(Click-target data)
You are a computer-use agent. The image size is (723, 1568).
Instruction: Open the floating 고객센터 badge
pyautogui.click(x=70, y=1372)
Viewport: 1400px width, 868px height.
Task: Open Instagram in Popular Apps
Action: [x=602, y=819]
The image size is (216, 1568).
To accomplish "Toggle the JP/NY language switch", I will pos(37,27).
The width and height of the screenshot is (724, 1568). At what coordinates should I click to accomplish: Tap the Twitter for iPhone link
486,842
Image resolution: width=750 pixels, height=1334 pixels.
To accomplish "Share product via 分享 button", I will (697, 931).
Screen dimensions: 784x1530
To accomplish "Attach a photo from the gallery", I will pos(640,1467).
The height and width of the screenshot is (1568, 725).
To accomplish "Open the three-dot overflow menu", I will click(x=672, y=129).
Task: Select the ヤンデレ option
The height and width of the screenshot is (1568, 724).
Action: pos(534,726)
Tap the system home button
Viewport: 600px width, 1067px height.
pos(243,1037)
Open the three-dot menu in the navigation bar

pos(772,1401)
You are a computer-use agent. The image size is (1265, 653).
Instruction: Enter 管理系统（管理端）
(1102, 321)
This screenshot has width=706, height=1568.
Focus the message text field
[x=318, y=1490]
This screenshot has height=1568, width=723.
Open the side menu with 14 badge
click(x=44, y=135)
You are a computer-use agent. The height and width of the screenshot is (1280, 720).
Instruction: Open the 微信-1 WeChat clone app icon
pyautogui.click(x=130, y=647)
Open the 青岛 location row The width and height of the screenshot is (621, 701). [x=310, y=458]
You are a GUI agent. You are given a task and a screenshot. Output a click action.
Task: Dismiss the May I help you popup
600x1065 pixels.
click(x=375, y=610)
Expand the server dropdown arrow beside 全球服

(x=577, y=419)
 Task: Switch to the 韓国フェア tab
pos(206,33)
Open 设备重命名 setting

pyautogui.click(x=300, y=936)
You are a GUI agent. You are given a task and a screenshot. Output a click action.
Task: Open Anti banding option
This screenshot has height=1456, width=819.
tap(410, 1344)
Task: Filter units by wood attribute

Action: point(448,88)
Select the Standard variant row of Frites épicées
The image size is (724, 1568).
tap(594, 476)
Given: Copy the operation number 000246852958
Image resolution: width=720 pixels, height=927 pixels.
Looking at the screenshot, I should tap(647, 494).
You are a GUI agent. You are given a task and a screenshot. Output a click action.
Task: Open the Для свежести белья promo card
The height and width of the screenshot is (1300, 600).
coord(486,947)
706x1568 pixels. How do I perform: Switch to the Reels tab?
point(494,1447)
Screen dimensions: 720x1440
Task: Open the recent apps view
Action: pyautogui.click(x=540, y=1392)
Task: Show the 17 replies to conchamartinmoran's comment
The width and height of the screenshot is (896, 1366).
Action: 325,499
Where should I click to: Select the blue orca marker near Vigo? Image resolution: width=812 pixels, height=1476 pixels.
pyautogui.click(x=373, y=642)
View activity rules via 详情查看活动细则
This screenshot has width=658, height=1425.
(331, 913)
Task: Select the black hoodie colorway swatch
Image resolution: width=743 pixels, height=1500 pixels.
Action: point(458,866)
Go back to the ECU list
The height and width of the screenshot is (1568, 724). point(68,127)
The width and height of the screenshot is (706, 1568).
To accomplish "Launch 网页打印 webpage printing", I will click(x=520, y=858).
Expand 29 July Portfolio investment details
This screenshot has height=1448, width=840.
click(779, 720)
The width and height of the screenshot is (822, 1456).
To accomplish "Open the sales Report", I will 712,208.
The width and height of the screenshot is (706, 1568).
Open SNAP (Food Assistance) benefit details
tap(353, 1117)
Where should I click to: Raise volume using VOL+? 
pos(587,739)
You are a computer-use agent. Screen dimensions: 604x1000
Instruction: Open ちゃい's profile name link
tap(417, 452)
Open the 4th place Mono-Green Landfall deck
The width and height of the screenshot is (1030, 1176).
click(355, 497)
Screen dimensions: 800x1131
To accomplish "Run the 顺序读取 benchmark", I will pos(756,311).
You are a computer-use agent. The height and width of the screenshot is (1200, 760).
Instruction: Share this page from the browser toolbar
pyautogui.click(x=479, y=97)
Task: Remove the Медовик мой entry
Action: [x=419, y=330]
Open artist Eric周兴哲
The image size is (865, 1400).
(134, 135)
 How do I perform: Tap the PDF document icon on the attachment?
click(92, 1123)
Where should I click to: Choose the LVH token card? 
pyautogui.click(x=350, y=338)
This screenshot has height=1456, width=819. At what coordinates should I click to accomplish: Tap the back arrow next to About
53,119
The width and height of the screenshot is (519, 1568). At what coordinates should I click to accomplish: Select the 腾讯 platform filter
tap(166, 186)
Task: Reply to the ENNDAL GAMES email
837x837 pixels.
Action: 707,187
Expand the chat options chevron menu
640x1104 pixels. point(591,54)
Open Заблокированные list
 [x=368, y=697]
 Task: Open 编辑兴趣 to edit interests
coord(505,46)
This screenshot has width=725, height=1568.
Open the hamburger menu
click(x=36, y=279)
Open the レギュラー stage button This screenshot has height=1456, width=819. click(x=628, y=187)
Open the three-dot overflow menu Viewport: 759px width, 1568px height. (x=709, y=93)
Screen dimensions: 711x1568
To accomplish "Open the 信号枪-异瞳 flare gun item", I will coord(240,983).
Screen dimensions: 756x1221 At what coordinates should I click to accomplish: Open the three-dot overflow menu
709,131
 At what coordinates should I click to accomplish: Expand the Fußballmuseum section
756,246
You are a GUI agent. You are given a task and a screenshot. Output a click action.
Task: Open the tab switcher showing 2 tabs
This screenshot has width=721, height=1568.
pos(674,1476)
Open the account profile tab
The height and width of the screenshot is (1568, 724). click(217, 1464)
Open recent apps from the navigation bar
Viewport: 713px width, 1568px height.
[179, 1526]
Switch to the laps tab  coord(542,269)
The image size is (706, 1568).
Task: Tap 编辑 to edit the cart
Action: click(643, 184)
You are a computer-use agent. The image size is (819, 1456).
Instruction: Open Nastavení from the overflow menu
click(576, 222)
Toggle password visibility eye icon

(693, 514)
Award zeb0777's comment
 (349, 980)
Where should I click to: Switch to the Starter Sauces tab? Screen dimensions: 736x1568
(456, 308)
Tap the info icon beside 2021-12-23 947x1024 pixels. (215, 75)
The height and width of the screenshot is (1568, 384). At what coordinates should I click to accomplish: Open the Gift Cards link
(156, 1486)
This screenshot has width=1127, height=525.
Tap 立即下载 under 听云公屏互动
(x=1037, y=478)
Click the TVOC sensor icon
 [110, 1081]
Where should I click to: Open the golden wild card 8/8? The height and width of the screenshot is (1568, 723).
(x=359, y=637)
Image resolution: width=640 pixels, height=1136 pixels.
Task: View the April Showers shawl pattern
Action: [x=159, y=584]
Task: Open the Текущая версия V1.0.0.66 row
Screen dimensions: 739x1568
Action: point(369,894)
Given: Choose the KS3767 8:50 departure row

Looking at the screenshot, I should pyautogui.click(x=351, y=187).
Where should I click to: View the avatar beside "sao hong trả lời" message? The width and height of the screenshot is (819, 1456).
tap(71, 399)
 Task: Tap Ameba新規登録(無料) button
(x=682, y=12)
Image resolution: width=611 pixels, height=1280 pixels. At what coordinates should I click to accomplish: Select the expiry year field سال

Directions.
Please copy the lines from the one with "Where should I click to: Raise" up to and including the one with "pos(674,1476)", keeping every character unchanged.

Task result.
Where should I click to: Raise volume using VOL+? 
pos(587,739)
You are a computer-use agent. Screen dimensions: 604x1000
Instruction: Open ちゃい's profile name link
tap(417, 452)
Open the 4th place Mono-Green Landfall deck
The width and height of the screenshot is (1030, 1176).
click(355, 497)
Screen dimensions: 800x1131
To accomplish "Run the 顺序读取 benchmark", I will pos(756,311).
You are a computer-use agent. The height and width of the screenshot is (1200, 760).
Instruction: Share this page from the browser toolbar
pyautogui.click(x=479, y=97)
Task: Remove the Медовик мой entry
Action: [x=419, y=330]
Open artist Eric周兴哲
The image size is (865, 1400).
(134, 135)
 How do I perform: Tap the PDF document icon on the attachment?
click(92, 1123)
Where should I click to: Choose the LVH token card? 
pyautogui.click(x=350, y=338)
This screenshot has height=1456, width=819. At what coordinates should I click to accomplish: Tap the back arrow next to About
53,119
The width and height of the screenshot is (519, 1568). At what coordinates should I click to accomplish: Select the 腾讯 platform filter
tap(166, 186)
Task: Reply to the ENNDAL GAMES email
837x837 pixels.
Action: 707,187
Expand the chat options chevron menu
640x1104 pixels. point(591,54)
Open Заблокированные list
 [x=368, y=697]
 Task: Open 编辑兴趣 to edit interests
coord(505,46)
This screenshot has width=725, height=1568.
Open the hamburger menu
click(x=36, y=279)
Open the レギュラー stage button This screenshot has height=1456, width=819. click(x=628, y=187)
Open the three-dot overflow menu Viewport: 759px width, 1568px height. (x=709, y=93)
Screen dimensions: 711x1568
To accomplish "Open the 信号枪-异瞳 flare gun item", I will coord(240,983).
Screen dimensions: 756x1221 At what coordinates should I click to accomplish: Open the three-dot overflow menu
709,131
 At what coordinates should I click to accomplish: Expand the Fußballmuseum section
756,246
You are a GUI agent. You are given a task and a screenshot. Output a click action.
Task: Open the tab switcher showing 2 tabs
This screenshot has width=721, height=1568.
pos(674,1476)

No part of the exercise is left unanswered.